SUMMARY OF THE INVENTION
[0006] In accordance with a first aspect, a corrosion inhibiting
mixture is disclosed comprising a carrier, a volatile corrosion
inhibitor, and a tracing agent which absorbs light in the
ultraviolet and violet region of the electromagnetic spectrum, and
re-emits light in the blue region of the electromagnetic
spectrum.
[0007] From the foregoing disclosure and the following more
detailed description of various preferred embodiments it will be
apparent to those skilled in the art that the present invention
provides a significant advance in the technology of volatile
corrosion inhibitors. Particularly significant in this regard is
the potential the invention affords for providing a high quality,
low cost volatile corrosion inhibitor mixture tracing agent.

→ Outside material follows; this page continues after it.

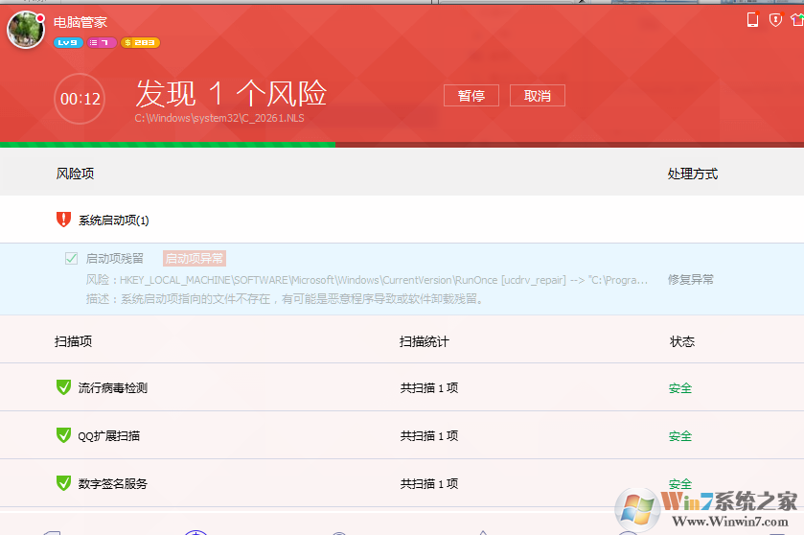Viewport: 804px width, 535px height.
Task: Click the 00:12 scan timer circle
Action: (80, 99)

Additional features and advantages of various preferred embodiments
will be better understood in view of the detailed description
provided below.
DETAILED DESCRIPTION OF CERTAIN PREFERRED EMBODIMENTS
[0008] It will be apparent to those skilled in the art, that is, to
those who have knowledge or experience in this area of technology,
that many uses and design variations are possible for the volatile
corrosion inhibiting device disclosed here. The following detailed
discussion of various alternative and preferred features and
embodiments will illustrate the general principles of the invention
with reference to a volatile corrosion inhibiting device suitable
for use in an application where it is desired to protect metal.

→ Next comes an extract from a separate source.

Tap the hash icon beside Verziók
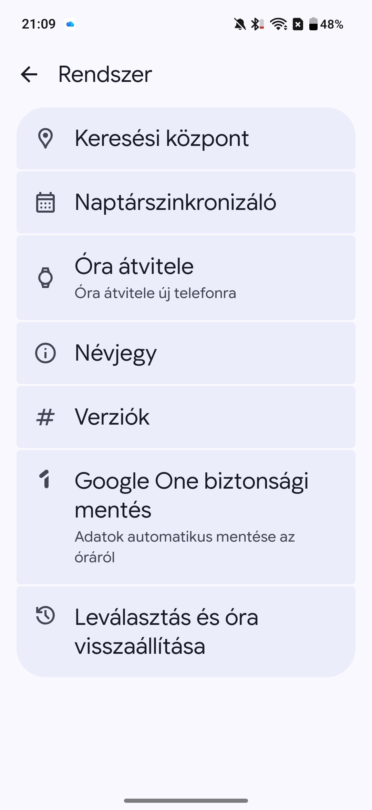coord(45,417)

Other embodiments suitable for other applications will be apparent
to those skilled in the art given the benefit of this
disclosure.
[0009] In accordance with a preferred embodiment, a volatile
corrosion inhibitor mixture comprises a carrier, a volatile
corrosion inhibitor and a tracing agent. Volatile corrosion
inhibitors sublime to the vapor phase under ambient conditions and
reach surfaces to be protected to help provide temporary corrosion
prevention of the surface, typically a metal object. Different
corrosion inhibitors or combinations of corrosion inhibitors are
selected based on the type of metal to be protected, the size of
the enclosure, and the length of time that protection is required.

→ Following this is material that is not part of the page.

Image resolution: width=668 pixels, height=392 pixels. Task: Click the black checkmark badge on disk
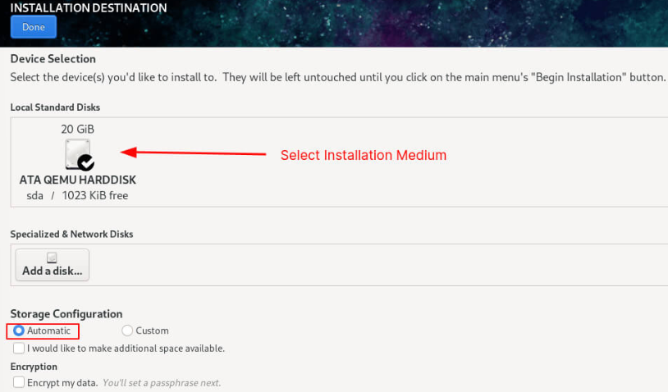point(86,162)
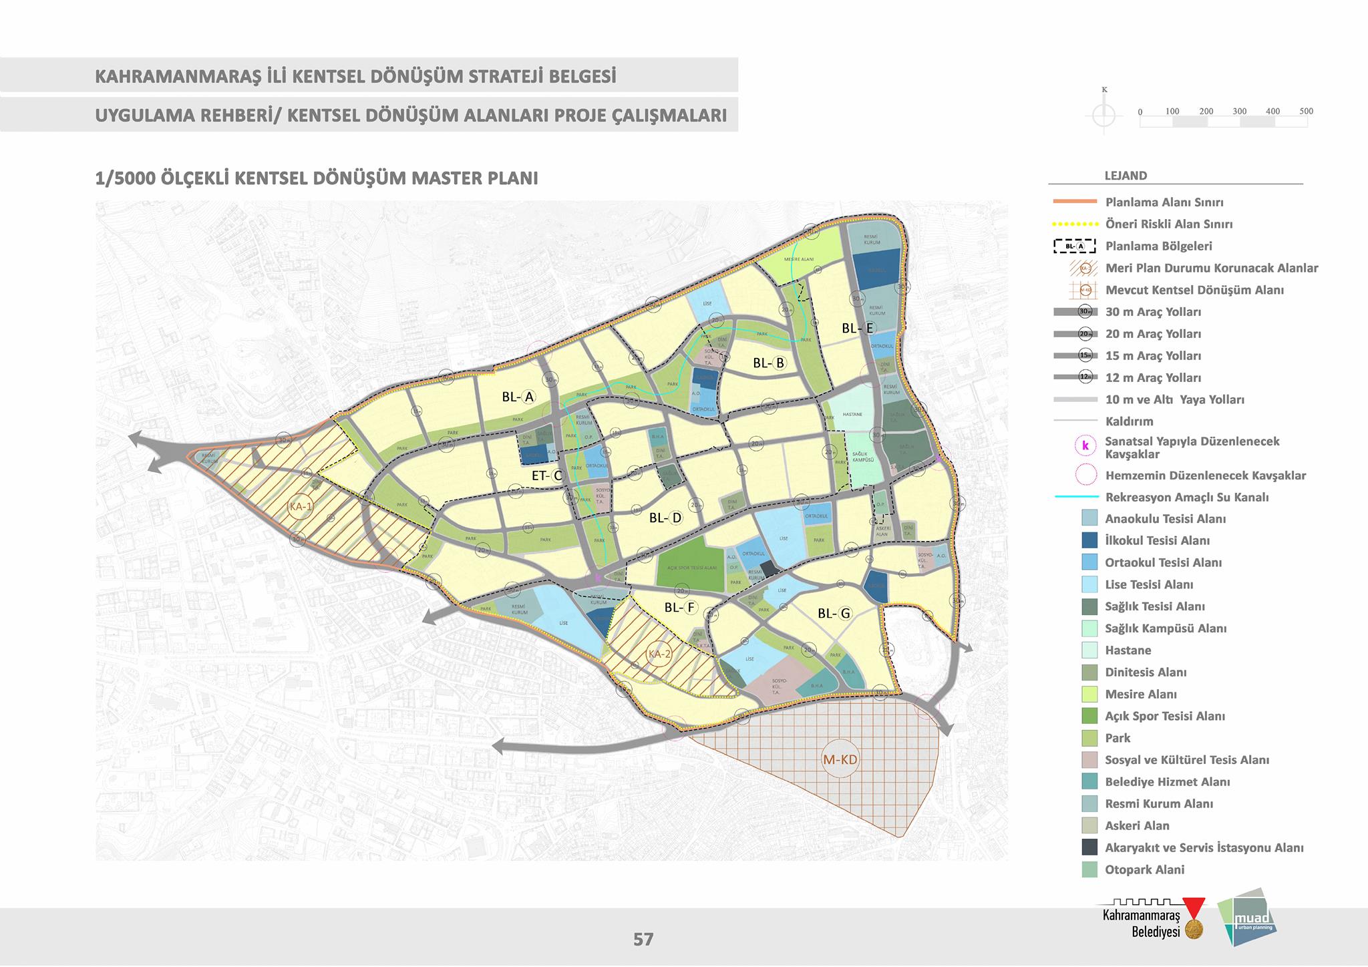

Examples of suitable VCIs include benzoic acid and inorganic salts
of benzoic acid such as sodium benzoate, inorganic nitrite salts
such as sodium nitrite, amine nitrite salts such as
dicyclohexylamine nitrite, carboxylic acids such as caprylic acid,
salts of amines and carboxylic acids such as cyclohexylamine
benzoate, monoethanolamine benzoate, diethylethanolamine caprylate,
and diethylethanolamine caprate, azoles such as tolyltriazole,
benzotriazole and their salts, and salts of molybdenum such as
sodium molybdate or an amine molybdate. Other volatile corrosion
inhibitors suitable for use herein will be readily apparent to
those skilled in the art given the benefit of this disclosure.
[0010] VCI products can be formed in several ways. For example, a
VCI may be mixed with a carrier such as liquid and sprayed onto the
substrate to be protected. The liquid evaporates and leaves a thin
layer of VCI on the substrate. Alternatively, a VCI may be applied
to a carrier such as paper, thin plastic or another material with
relatively high surface area. Typically VCIs applied in this manner
have a solvent (such as water) as the carrier. The VCI is mixed
with the solvent and then coated, impregnated or otherwise applied
to the carrier. Also, it is common for vapor-phase or volatile
corrosion inhibitor master batches or concentrates to be formed and
used in manufacture of poly films, VCI impregnated paper, molded
plastic, and other packaging materials which incorporate VCIs.
[0011] VCI products can be formed where the VCI is incorporated in
to the carrier, as when mixed into a binding matrix such as a
resin. For example, a volatile corrosion inhibitor emitting device
can be readily molded or cast, which allows the emitting device to
form a shape that fits a particular application. This is
advantageous in that the device can be custom fitted to an
enclosure, a packaging container or the items being protected from
corrosion. Emitters may be formed as a narrow cylinder to protect
gun barrels, fish-shaped to protect tackle boxes, a bolt to protect
tool boxes, a blue shield to protect ferrous based metals, a red
shield to protect electrical boxes, a thin strip emitter comprising
a resin with the VCI mixed into the plastic, etc.
[0012] The binding matrix can preferably comprise one of several
resins, for example, a plastisol, a urethane or an epoxy.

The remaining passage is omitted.